#### [OBJECTIVE]
Copy the material below word for word, keeping each line unchanged.

#### [INFORMATION SUPPLIED]
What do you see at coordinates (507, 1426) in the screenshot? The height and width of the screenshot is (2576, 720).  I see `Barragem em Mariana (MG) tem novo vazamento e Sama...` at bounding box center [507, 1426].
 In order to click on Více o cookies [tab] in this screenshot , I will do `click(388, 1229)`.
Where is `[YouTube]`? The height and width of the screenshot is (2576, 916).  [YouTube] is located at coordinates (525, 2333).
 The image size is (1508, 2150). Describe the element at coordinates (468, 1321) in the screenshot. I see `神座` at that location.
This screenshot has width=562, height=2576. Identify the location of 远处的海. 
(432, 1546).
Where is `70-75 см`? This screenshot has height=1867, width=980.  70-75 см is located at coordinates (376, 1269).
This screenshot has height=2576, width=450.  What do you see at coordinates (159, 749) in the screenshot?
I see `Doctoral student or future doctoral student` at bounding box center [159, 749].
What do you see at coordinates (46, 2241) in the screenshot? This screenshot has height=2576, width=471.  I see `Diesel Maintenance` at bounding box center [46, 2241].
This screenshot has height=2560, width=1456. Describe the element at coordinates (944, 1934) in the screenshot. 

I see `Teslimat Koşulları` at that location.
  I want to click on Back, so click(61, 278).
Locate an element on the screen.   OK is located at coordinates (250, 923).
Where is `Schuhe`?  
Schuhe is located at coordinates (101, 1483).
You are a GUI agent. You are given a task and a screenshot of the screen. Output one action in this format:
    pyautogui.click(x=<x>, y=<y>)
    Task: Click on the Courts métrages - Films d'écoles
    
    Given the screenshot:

#### [REPLY TO THE TASK]
What do you see at coordinates (507, 1426) in the screenshot? The height and width of the screenshot is (2576, 720).  I see `Barragem em Mariana (MG) tem novo vazamento e Sama...` at bounding box center [507, 1426].
 In order to click on Více o cookies [tab] in this screenshot , I will do `click(388, 1229)`.
Where is `[YouTube]`? The height and width of the screenshot is (2576, 916).  [YouTube] is located at coordinates (525, 2333).
 The image size is (1508, 2150). Describe the element at coordinates (468, 1321) in the screenshot. I see `神座` at that location.
This screenshot has width=562, height=2576. Identify the location of 远处的海. 
(432, 1546).
Where is `70-75 см`? This screenshot has height=1867, width=980.  70-75 см is located at coordinates (376, 1269).
This screenshot has height=2576, width=450.  What do you see at coordinates (159, 749) in the screenshot?
I see `Doctoral student or future doctoral student` at bounding box center [159, 749].
What do you see at coordinates (46, 2241) in the screenshot? This screenshot has height=2576, width=471.  I see `Diesel Maintenance` at bounding box center [46, 2241].
This screenshot has height=2560, width=1456. Describe the element at coordinates (944, 1934) in the screenshot. 

I see `Teslimat Koşulları` at that location.
  I want to click on Back, so click(61, 278).
Locate an element on the screen.   OK is located at coordinates (250, 923).
Where is `Schuhe`?  
Schuhe is located at coordinates (101, 1483).
You are a GUI agent. You are given a task and a screenshot of the screen. Output one action in this format:
    pyautogui.click(x=<x>, y=<y>)
    Task: Click on the Courts métrages - Films d'écoles
    
    Given the screenshot:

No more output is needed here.